Airport Face Scanners Essentially Worthless

Winona Ryder and Osama bin Laden

Winona Ryder and Osama bin Laden

It’s a boon to scriptwriters who need some phlebotinum, but in the real world face scanner technology isn’t making the grade:

Airport face scanners designed to verify travellers’ identity against their passport photographs are working at such a low level that they would be unable to tell the difference between Osama bin Laden and the actress Winona Ryder, it has been claimed.

In a leaked memo, an official says the machines have been recalibrated to an “unacceptable” level meaning travellers whose faces are shown to have only a 30 per cent likeness to their passport photographs can pass through.
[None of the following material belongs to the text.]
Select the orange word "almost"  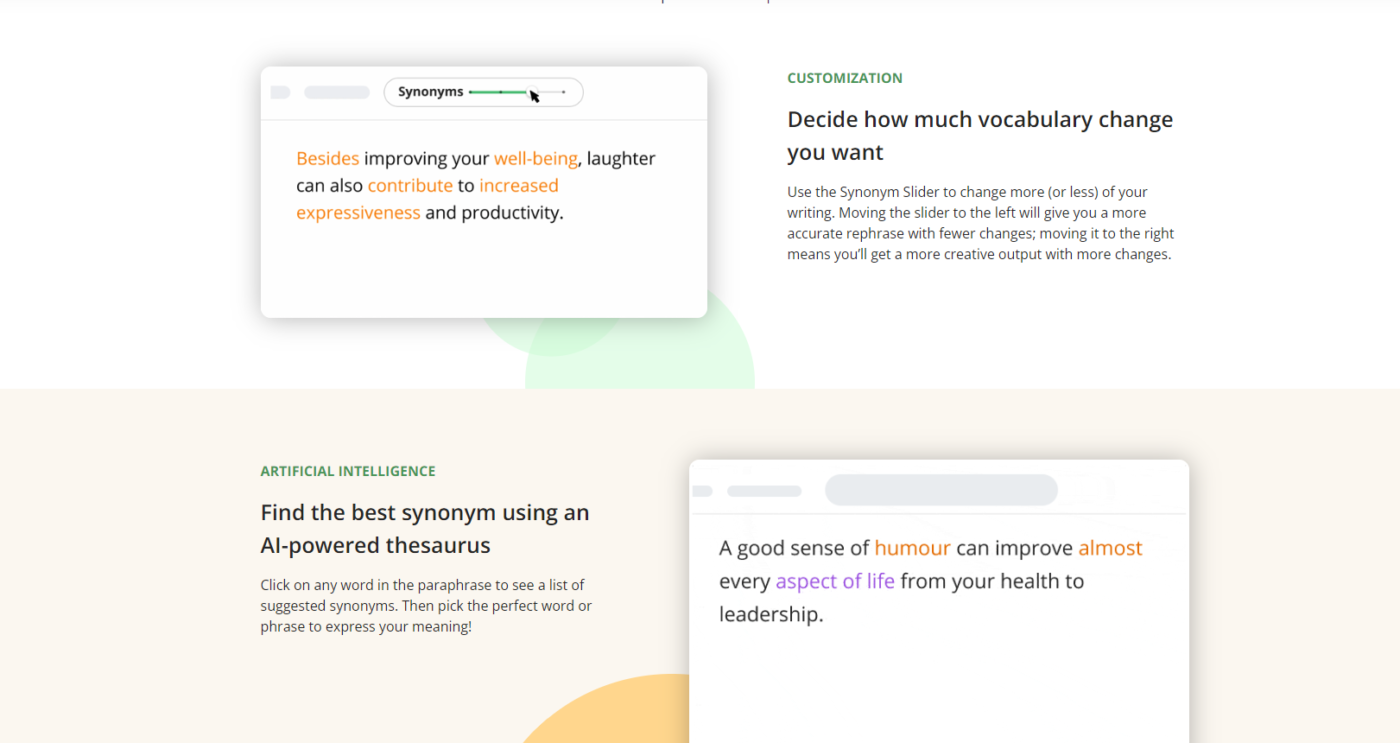click(x=1109, y=548)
The machines, undergoing trials at Manchester airport, have apparently been questioning so many passengers’ identities that they were creating huge queues.

[…]

Rob Jenkins, an expert in facial recognition at Glasgow University’s psychology department, said lowering the match level to 30 per cent would make the system almost worthless.

Photos from GETTY; EPA

FILED UNDER: National Security, Science & Technology, ,
Dodd Harris
About Dodd Harris
Dodd, who used to run a blog named ipse dixit, is an attorney, a veteran of the United States Navy, and a fairly good poker player. He contributed over 650 pieces to OTB between May 2007 and September 2013. Follow him on Twitter @Amuk3.

Comments

  1. Dave Schuler says:

    I don’t know about that guy on the right but the girl on the left is box office poison.

  2. Somehow, in the middle of a war zone, U.S. forces manage to implement a quick and portable biometric scanning system (http://www.usatoday.com/news/world/iraq/2007-07-12-iraq-database_N.htm). Yet, it is apparently impossible to implement anything serious at airports…

    Heck, even at Disney World, they use thumbprints to validate their tickets.

  3. James Joyner says:

    Heck, even at Disney World, they use thumbprints to validate their tickets.

    Yes, but everyone knows DHS is a Mickey Mouse operation.

  4. steve s says:

    Somehow, in the middle of a war zone, U.S. forces manage to implement a quick and portable biometric scanning system (http://www.usatoday.com/news/world/iraq/2007-07-12-iraq-database_N.htm).

    It works in the war zone because the much smaller number users of the system have their biometric data collected beforehand. It would work at airports, too, if you first took the step of creating a biometric database on everyone in the US. Good luck with that project. And it wouldn’t work nearly as well because an algorithm distinguishing between 300 million people is much more prone to failure than distinguishing between 1500 people at an embassy.

    From that USA today article about how it’s being implemented:

    In several neighborhoods in and around Baghdad, troops have gone door to door collecting [eye scans]

    I live in one of the most rednecky areas of florida, and let me tell you, government agents driving around here trying to take eye scans of citizens would be met with, shall we say, a very…energetic…response.

    Face scanning and comparing to a photo can’t work, because the number of false positives is guaranteed to be much higher than the number of actual threats. For as scared as we are, the number of terrorists trying to hijack planes is essentially zero. If you’re the TSA employee, and in your 3 years on the job the red flag has gone up 14,789 times, and it’s been not a terrorist 14,789 times, do you even blink when the red flag goes up ten minutes from now? Anyway, we’re spending way too much money on airplane security compared to other potential threats.

    Heck, even at Disney World, they use thumbprints to validate their tickets.

    I haven’t been to Disney World in decades, so i’m not sure what they’re doing, but I’ll presume that they’re taking a fingerprint one day, matching it with the ticket, and comparing it with the fingerprint of the person using the ticket the next day, so that, say, people don’t buy multi-day tickets, go once, and resell the ticket. This is an easy way of making sure person A on monday is still person A on tuesday, but this has no relevance to airline security. If I fly on monday the airline doesn’t care who I am on tuesday, because I’m off the plane.

    Yet, it is apparently impossible to implement anything serious at airports…

    Metal detectors are serious, x-raying luggage is serious, the machine they put me through in ATL or RDU which blew puffs of air on me and looked for explosives is serious, and reinforcing cockpit doors is serious. The problem with airline security is that it’s Too serious now. We ask millions of people a year to take off their shoes because one numbnut one time tried, and failed, to use a shoe bomb. We don’t let you take on breast milk or shampoo because you and your three chemist friends might sneak into the bathroom, build a fume hood, run controlled reactions for several hours, build a detonator out of…I don’t know, toilet parts, and blow the plane up. That’s ridiculous.